No matter how far G-d seems. When it looks like G-d has shut the door on me this will not stop my sincere efforts to return to G-d. When I do this G-d will welcome me back. For I have a piece of G-d’s soul in me that was given to me as a gift from HaShem on Mount Sinai.
The eighth plague was a huge swarm of locusts that decimated Egypt’s extensive grain fields.
[Moses said to Pharaoh,] “For if you refuse to send forth My people, I will bring locusts.” Exodus 10:4
The fact that G‑d warned Pharaoh that he would be punished for not obeying Moses’ demand means that the door to repentance was still open. True, G‑d had made Pharaoh stubborn, but that just meant that it was difficult for him to repent. Had Pharaoh summoned the inner strength to listen to his conscience, he still could have let the Jews go and spared himself and his country the impending ruin.
The lessons for us are as follows: First, no matter how estranged we may feel from G‑d, even if it seems as though G‑d has shut the door on us, nothing can resist our sincere efforts to return to Him.

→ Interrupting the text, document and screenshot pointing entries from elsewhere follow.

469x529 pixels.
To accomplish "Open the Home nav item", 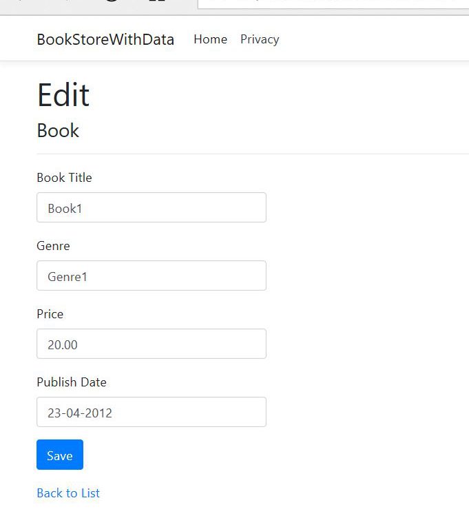I will (x=210, y=39).
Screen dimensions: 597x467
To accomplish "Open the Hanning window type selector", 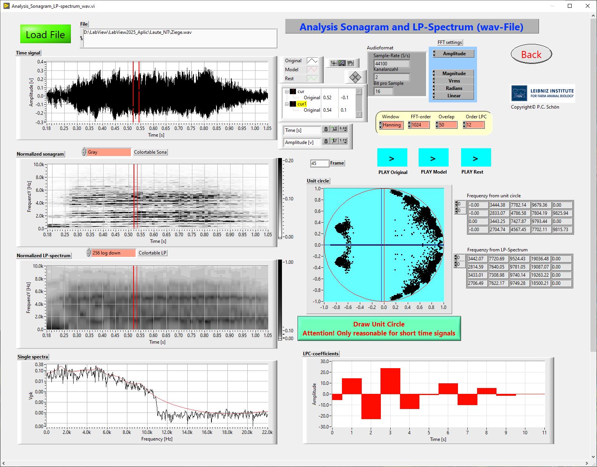I will [x=392, y=125].
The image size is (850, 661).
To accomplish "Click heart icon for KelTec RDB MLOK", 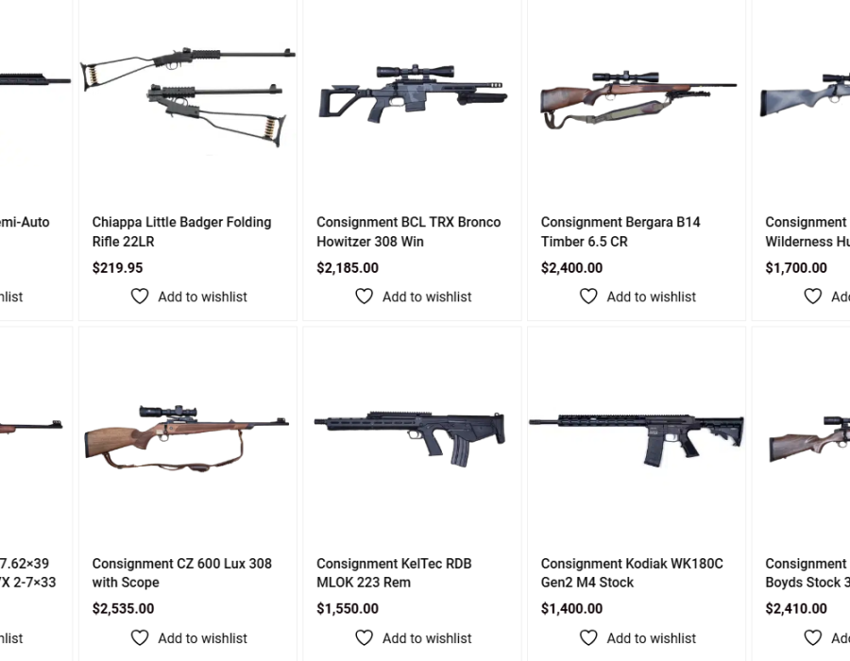I will pyautogui.click(x=364, y=638).
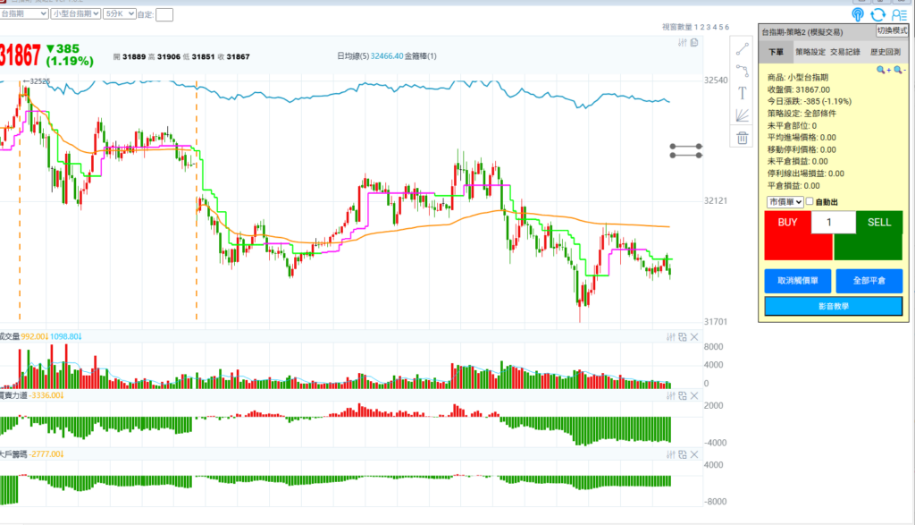Close the 成交量 volume indicator panel
This screenshot has height=525, width=915.
pyautogui.click(x=694, y=337)
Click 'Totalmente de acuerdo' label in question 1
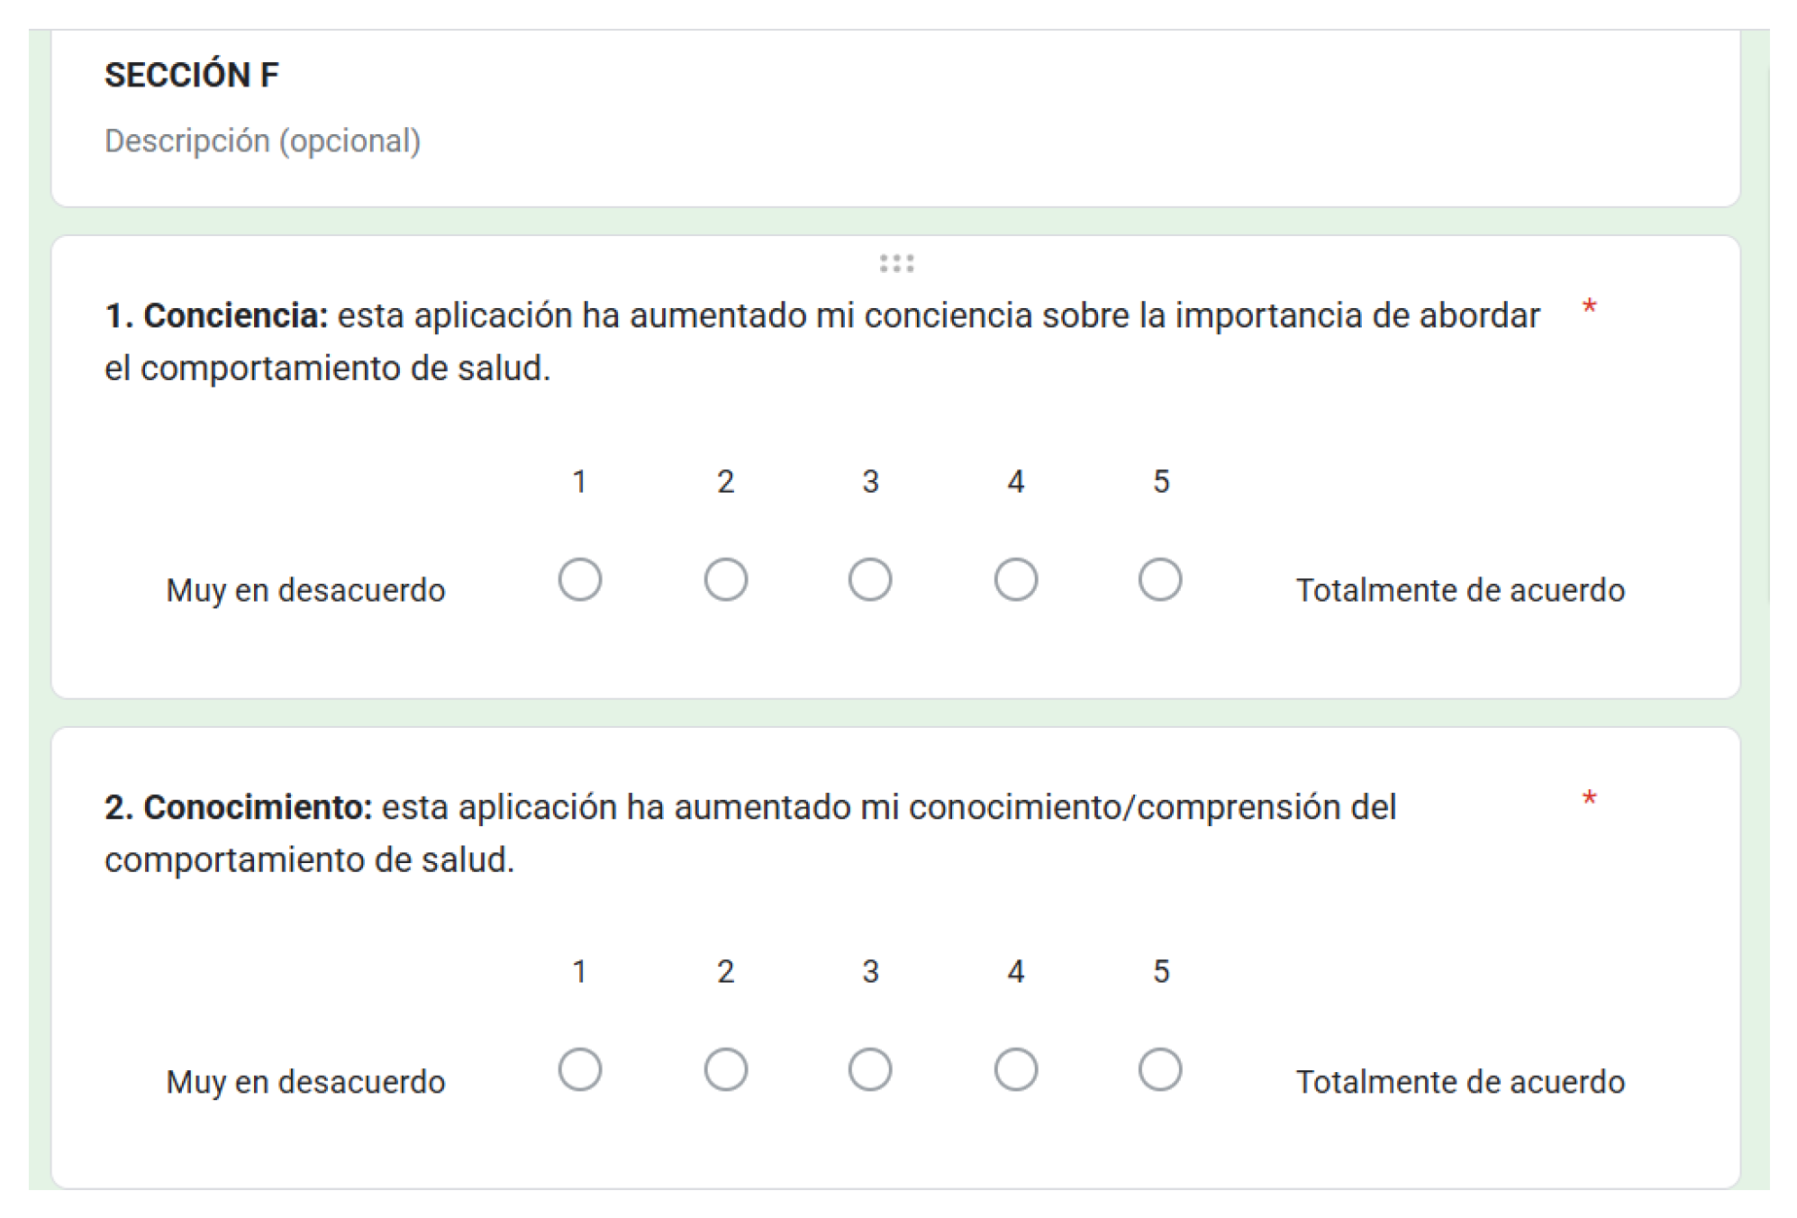1797x1218 pixels. click(x=1459, y=591)
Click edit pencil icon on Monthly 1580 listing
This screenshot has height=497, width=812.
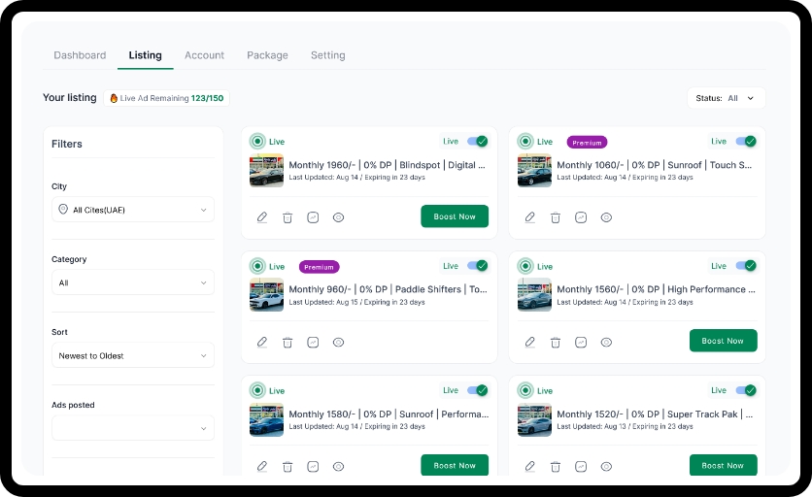click(x=262, y=467)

The apparent estrangement exists only in order to inspire us to summon a deeper, more powerful resolve.
Second, no matter how far another person may seem to have strayed from G‑d, we must never despair of him. With true love and friendship, we can encourage him to mend his ways, and with G‑d’s help he will come back to his true, inner self.1Likutei Sichot, vol. 6, pp. 64–68.